Fix lost loss values when using user-defined compute_loss_func in some cases #35872

dolphin-Dang · 2025-01-24T10:32:49Z

What does this PR do?

When using User-defined compute_loss_func, the Trainer.compute_loss() function may do 'labels = inputs.pop("labels")', which leads to the absence of 'labels' in inputs of model.

    def compute_loss(self, model, inputs, return_outputs=False, num_items_in_batch=None):
        """
        How the loss is computed by Trainer. By default, all models return the loss in the first element.

        Subclass and override for custom behavior.
        """
        if (self.label_smoother is not None or self.compute_loss_func is not None) and "labels" in inputs:
            labels = inputs.pop("labels")

Then some predefined models, like BertForTokenClassification, will not return a loss value in there forward() methods.

class BertForTokenClassification(BertPreTrainedModel):
    ...
    def forward(
        self,
        ...
    ) -> Union[Tuple[torch.Tensor], TokenClassifierOutput]:
        ...
        if not return_dict:
            output = (logits,) + outputs[2:]
            return ((loss,) + output) if loss is not None else output
        ...

Then in Trainer.prediction_step() method, when doing 'logits = outputs[1:]' to get rid of loss from normal outputs, we are actually dropping logits and getting an empty tuple, which is a BUG.

    def prediction_step(
        self,
        ...
    ) -> Tuple[Optional[torch.Tensor], Optional[torch.Tensor], Optional[torch.Tensor]]:
        ...

        with torch.no_grad():
            if is_sagemaker_mp_enabled():
                ...
            else:
                if has_labels or loss_without_labels:
                    ...

                    if isinstance(outputs, dict):
                        logits = tuple(v for k, v in outputs.items() if k not in ignore_keys + ["loss"])
                    else:
                        logits = outputs[1:]

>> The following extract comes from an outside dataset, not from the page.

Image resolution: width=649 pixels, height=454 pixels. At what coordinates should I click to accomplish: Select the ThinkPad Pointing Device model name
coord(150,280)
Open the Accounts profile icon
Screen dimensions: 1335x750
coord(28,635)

The correct way is as follows:

                    if isinstance(outputs, dict):
                        logits = tuple(v for k, v in outputs.items() if k not in ignore_keys + ["loss"])
                    else:
                        if len(outputs) == 1:
                            logits = outputs
                        else:
                            logits = outputs[1:]

Who can review?

@muellerzr and @SunMarc

Anyone in the community is free to review the PR once the tests have passed. Feel free to tag
members/contributors who may be interested in your PR.

…oss_func in some cases When using User-defined compute_loss_func, the Trainer.compute_loss() function may do 'labels = inputs.pop("labels")', which leads to the absence of 'labels' in inputs of model. Then some predefined models, like BertForTokenClassification, will not return a loss value in there forward() methods. Then in Trainer.prediction_step() method, when doing 'logits = outputs[1:]' to get rid of loss from normal outputs, we are actually dropping logits and getting an empty tuple, which is a BUG.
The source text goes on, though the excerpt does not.